Air pollution from diesel vehicles is attracting legal attention in the UK, after a recent ruling in the European Court of Justice required ministers to take immediate steps toward cleaner air.
Nitrogen dioxide, the pollutant of most concern, is extremely high in UK cities and comes primarily from diesel vehicles. Although the government had promised to clean up nitrogen dioxide pollution by 2015, they have since extended the deadline to 2030.
The ruling has widespread support from environmentalists who believe it will force the government to take action toward cleaner air and create healthier living conditions for UK residents.

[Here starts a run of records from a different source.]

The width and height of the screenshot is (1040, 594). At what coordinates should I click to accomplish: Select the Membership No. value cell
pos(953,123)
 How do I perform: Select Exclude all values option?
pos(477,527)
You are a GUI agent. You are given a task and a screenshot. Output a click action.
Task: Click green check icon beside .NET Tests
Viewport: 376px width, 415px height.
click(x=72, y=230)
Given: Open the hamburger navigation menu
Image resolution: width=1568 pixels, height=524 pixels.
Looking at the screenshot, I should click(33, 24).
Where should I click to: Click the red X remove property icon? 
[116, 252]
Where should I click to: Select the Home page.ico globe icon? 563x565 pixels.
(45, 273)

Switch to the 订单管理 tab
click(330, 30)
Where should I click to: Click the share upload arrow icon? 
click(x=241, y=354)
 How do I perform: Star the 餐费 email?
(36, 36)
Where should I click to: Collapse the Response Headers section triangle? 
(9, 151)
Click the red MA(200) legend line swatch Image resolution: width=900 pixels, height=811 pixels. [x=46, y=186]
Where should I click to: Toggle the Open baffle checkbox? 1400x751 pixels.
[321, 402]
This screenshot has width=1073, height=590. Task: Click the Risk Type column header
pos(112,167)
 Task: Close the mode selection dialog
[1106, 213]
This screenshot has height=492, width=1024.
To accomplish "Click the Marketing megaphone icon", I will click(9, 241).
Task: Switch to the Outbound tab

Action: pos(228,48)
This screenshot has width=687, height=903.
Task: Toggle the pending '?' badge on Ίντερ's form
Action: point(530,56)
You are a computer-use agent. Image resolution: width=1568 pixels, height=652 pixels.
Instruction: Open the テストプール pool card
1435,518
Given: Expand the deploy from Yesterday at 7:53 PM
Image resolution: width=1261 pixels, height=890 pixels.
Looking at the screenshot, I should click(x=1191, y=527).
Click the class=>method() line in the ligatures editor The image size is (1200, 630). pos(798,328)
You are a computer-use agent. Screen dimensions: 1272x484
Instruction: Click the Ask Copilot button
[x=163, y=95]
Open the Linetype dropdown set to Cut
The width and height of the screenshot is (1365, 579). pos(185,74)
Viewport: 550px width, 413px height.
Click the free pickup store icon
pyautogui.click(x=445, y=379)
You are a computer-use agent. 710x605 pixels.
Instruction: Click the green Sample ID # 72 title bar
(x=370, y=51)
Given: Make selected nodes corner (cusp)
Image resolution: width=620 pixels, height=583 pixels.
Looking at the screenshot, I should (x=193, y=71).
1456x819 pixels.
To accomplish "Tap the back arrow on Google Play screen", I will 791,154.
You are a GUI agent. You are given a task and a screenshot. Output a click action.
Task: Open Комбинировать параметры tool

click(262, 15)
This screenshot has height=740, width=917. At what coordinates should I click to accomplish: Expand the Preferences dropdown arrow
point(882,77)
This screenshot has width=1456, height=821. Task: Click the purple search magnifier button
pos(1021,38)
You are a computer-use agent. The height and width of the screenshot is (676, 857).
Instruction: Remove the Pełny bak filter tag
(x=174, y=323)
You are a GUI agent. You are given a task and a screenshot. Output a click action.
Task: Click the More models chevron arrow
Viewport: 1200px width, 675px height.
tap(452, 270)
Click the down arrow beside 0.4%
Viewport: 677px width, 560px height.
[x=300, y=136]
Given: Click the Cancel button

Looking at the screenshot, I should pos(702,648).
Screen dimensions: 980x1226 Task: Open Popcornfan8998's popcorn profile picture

“This ruling is a big victory for the millions of people who want to live healthy lives in the UK’s towns and cities. This will force the government to finally take this issue seriously and come up with an urgent plan to rid our towns and cities of cancer-causing diesel fumes,” ClientEarth lawyer Alan Andrews told BBC News.
Decades of government diesel endorsement have contributed to the UK’s current dilemma. While diesel has long been viewed as a “green” alternative in the fight to slow climate change, the UK has adopted lax diesel regulations and allowed itself to be overrun by so-called “dirty diesel.”
Although still controversial, “clean diesel” is considered safer and has attracted interest in the U.S. because of diesel’s notoriously high mpg and low CO2. In order for diesel to be considered “clean” it must have “ultra low” sulfur levels (15 parts per million as opposed to the 500 ppm in regular diesel), and be treated with exhaust-scrubbing components—supposedly resulting in less harmful emissions.
While it’s easy for the U.S. to learn from the UK’s mistakes, the UK is still faced with the daunting task of undoing over 20 years of poorly regulated diesel emissions. According to the organization that brought the case, ClientEarth, this can be accomplished through a ban on diesel cars in cities, pollution control devices on public transportation vehicles, and technology that guarantees compliance with manufacturer emissions data.
Although it is still uncertain which of these actions the government will take, the courts and public are relieved that the ruling mandates immediate action on this long-standing issue.
“It is not acceptable for ministers who live in leafy suburbs to tell people living next to busy roads in towns and cities that they have to wait until 2030 to breathe clean air. Today’s ruling will force the government to prioritize the issue of air quality in all decisions on transport policy and infrastructure,” the chair of the Environmental Audit Committee (EAC) Joan Walley told BBC News.